#### WHAT YOU NEED TO DO:
Repeat the entries that follow, exactly as they are written.

(Data excerpts)
+ + +

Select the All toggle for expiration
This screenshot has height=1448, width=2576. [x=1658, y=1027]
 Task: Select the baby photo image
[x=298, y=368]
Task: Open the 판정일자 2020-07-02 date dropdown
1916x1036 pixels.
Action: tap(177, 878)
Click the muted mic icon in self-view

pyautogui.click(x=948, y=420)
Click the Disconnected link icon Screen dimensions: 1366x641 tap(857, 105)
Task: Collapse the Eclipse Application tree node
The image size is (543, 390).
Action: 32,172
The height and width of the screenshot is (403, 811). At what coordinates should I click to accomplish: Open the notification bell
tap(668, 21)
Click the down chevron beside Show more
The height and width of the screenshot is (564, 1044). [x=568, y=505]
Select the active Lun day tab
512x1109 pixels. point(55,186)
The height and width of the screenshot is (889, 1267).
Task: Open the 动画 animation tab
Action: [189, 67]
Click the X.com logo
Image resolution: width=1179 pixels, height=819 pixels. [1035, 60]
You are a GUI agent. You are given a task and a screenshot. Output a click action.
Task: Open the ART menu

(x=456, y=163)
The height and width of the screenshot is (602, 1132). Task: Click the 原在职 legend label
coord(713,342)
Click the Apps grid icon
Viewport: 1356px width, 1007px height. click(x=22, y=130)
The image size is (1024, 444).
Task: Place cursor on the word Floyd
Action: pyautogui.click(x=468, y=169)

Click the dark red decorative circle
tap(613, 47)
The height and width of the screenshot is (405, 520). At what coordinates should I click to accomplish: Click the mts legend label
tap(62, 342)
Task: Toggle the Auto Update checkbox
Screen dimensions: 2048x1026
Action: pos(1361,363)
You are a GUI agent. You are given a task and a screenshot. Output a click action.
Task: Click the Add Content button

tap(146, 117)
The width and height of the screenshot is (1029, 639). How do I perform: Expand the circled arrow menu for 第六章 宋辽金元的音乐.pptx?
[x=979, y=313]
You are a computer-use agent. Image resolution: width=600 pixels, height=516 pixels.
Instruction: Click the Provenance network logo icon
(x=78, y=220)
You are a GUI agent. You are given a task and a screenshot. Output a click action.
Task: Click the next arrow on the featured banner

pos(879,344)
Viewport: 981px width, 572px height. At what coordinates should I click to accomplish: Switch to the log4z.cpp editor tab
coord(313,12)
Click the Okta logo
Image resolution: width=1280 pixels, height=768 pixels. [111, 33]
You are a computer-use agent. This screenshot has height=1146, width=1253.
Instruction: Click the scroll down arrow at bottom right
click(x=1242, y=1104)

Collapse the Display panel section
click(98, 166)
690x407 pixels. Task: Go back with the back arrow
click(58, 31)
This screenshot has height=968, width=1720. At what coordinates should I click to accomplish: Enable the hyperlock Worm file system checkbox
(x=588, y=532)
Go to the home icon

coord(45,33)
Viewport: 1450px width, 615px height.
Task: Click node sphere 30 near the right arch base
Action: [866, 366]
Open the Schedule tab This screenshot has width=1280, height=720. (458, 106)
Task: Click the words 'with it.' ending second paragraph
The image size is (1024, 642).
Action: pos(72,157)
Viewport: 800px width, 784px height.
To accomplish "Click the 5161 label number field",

+ + +

#### WRITTEN SOLUTION:
Select the All toggle for expiration
This screenshot has height=1448, width=2576. [x=1658, y=1027]
 Task: Select the baby photo image
[x=298, y=368]
Task: Open the 판정일자 2020-07-02 date dropdown
1916x1036 pixels.
Action: tap(177, 878)
Click the muted mic icon in self-view

pyautogui.click(x=948, y=420)
Click the Disconnected link icon Screen dimensions: 1366x641 tap(857, 105)
Task: Collapse the Eclipse Application tree node
The image size is (543, 390).
Action: 32,172
The height and width of the screenshot is (403, 811). At what coordinates should I click to accomplish: Open the notification bell
tap(668, 21)
Click the down chevron beside Show more
The height and width of the screenshot is (564, 1044). [x=568, y=505]
Select the active Lun day tab
512x1109 pixels. point(55,186)
The height and width of the screenshot is (889, 1267).
Task: Open the 动画 animation tab
Action: [189, 67]
Click the X.com logo
Image resolution: width=1179 pixels, height=819 pixels. [1035, 60]
You are a GUI agent. You are given a task and a screenshot. Output a click action.
Task: Open the ART menu

(x=456, y=163)
The height and width of the screenshot is (602, 1132). Task: Click the 原在职 legend label
coord(713,342)
Click the Apps grid icon
Viewport: 1356px width, 1007px height. click(x=22, y=130)
The image size is (1024, 444).
Task: Place cursor on the word Floyd
Action: pyautogui.click(x=468, y=169)

Click the dark red decorative circle
tap(613, 47)
The height and width of the screenshot is (405, 520). At what coordinates should I click to accomplish: Click the mts legend label
tap(62, 342)
Task: Toggle the Auto Update checkbox
Screen dimensions: 2048x1026
Action: pos(1361,363)
You are a GUI agent. You are given a task and a screenshot. Output a click action.
Task: Click the Add Content button

tap(146, 117)
The width and height of the screenshot is (1029, 639). How do I perform: Expand the circled arrow menu for 第六章 宋辽金元的音乐.pptx?
[x=979, y=313]
You are a computer-use agent. Image resolution: width=600 pixels, height=516 pixels.
Instruction: Click the Provenance network logo icon
(x=78, y=220)
You are a GUI agent. You are given a task and a screenshot. Output a click action.
Task: Click the next arrow on the featured banner

pos(879,344)
Viewport: 981px width, 572px height. At what coordinates should I click to accomplish: Switch to the log4z.cpp editor tab
coord(313,12)
Click the Okta logo
Image resolution: width=1280 pixels, height=768 pixels. [111, 33]
You are a computer-use agent. This screenshot has height=1146, width=1253.
Instruction: Click the scroll down arrow at bottom right
click(x=1242, y=1104)

Collapse the Display panel section
click(98, 166)
690x407 pixels. Task: Go back with the back arrow
click(58, 31)
This screenshot has height=968, width=1720. At what coordinates should I click to accomplish: Enable the hyperlock Worm file system checkbox
(x=588, y=532)
Go to the home icon

coord(45,33)
Viewport: 1450px width, 615px height.
Task: Click node sphere 30 near the right arch base
Action: [866, 366]
Open the Schedule tab This screenshot has width=1280, height=720. (458, 106)
Task: Click the words 'with it.' ending second paragraph
The image size is (1024, 642).
Action: pos(72,157)
Viewport: 800px width, 784px height.
To accomplish "Click the 5161 label number field",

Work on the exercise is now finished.